A tutto c’è un limite” ripeteva, anzi, tuonava spesso mia madre a noi tre fratelli dopo che c’eravamo comportati in pubblico come dei babbuini urlanti. Non aveva tutti i torti, mi verrebbe da dire col senno di poi. Siamo riusciti a farci cacciare dai migliori alberghi come se avessimo seguito, prima di andare in vacanza, uno stage direttamente da Attila, il “flagello di Dio”.

Ma cos’è esattamente un limite?

Mettere limiti sembrerebbe oramai di moda.
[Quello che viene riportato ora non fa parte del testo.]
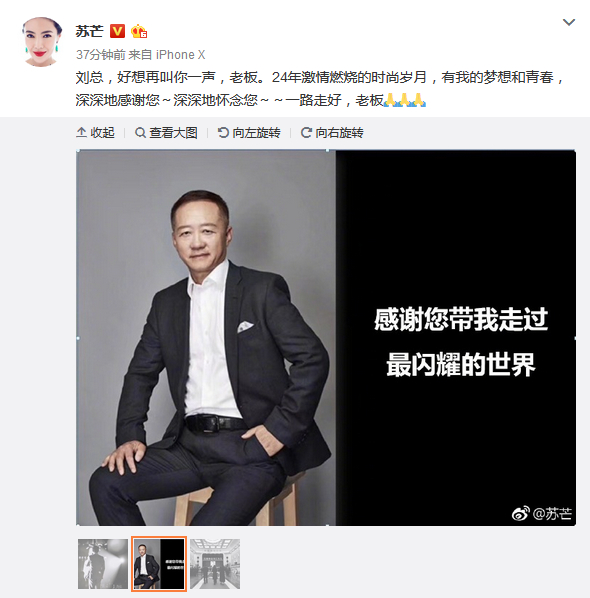Screen dimensions: 590x598
Task: Select the first black-and-white thumbnail
Action: click(x=103, y=564)
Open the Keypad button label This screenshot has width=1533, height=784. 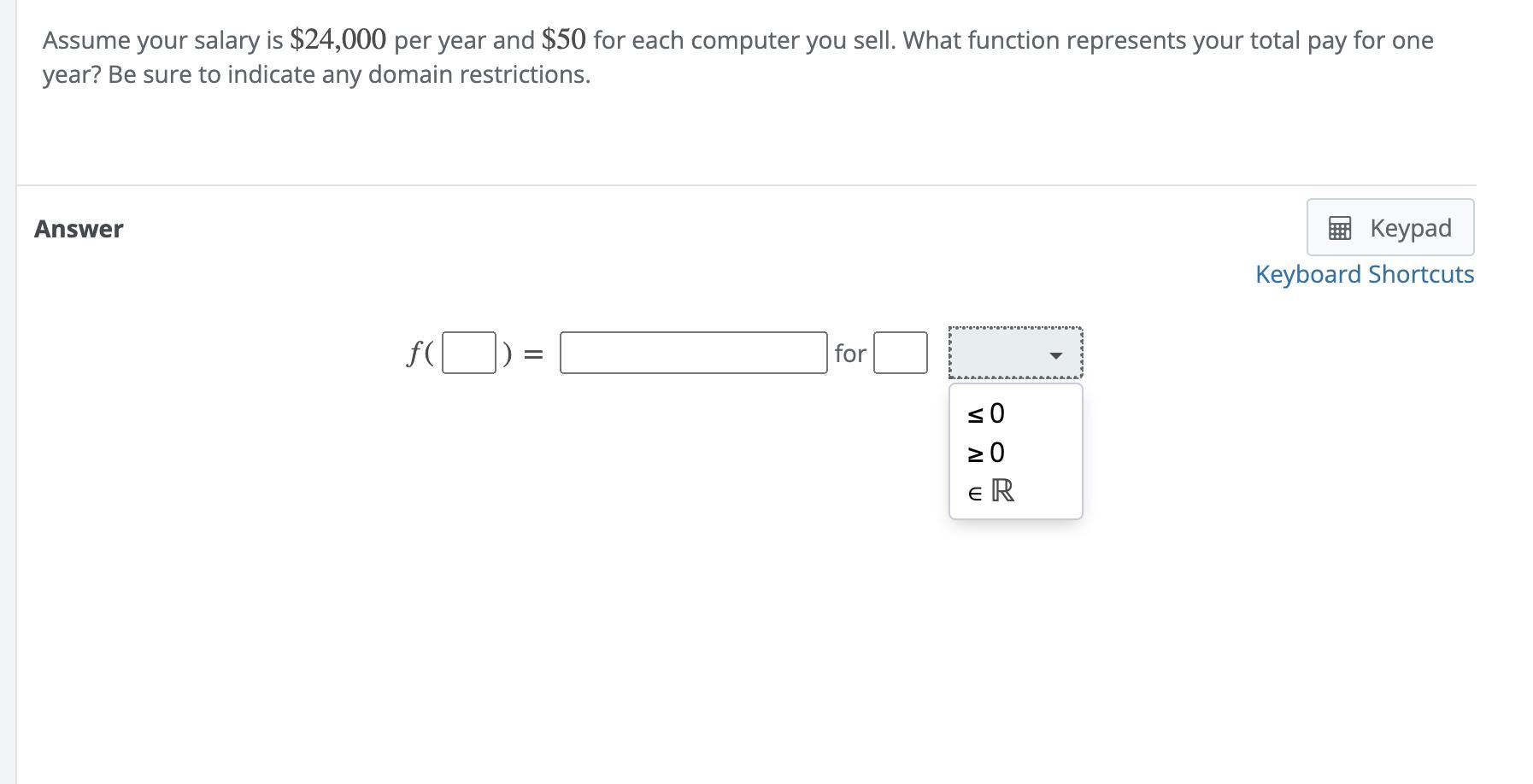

Non parlo dei divieti per carità, ma di quella stramaledetta tendenza a mettere le mani avanti su qualsiasi cosa e, ancora peggio, all’imporle anche agli altri.” E’ inutile che ci provi tanto non ce la fai”, “cosa stai a perdere tempo, non lo vedi che è troppo difficile per te?”. Segui il gregge, segui il gregge, come un mantra.

Ricordatevi che siamo cresciuti col “corri pure ma guai se sudi” e “scivola piano sullo scivolo”, frasi che avrebbero fatto uscire pazzi anche i drammaturghi del teatro dell’assurdo.

Limiti, imposizioni senza senso, che hanno solo minato la nostra fiducia.

All’alba dei quarantacinque anni ho imparato, con tanta sofferenza ma anche con tanto stupore, che tutti i miei limiti mentali, creati dall’ambiente o dalle mie paure, sono stati spazzati via dal mio provarci, magari anche fallendo, ma comunque provandoci.

Il provarci comunque non ti lascerà mai quell’amaro in bocca, quella sensazione di rassegnazione, quello sguardo un po’ spento, da pesce decongelato, del non averci provato affatto.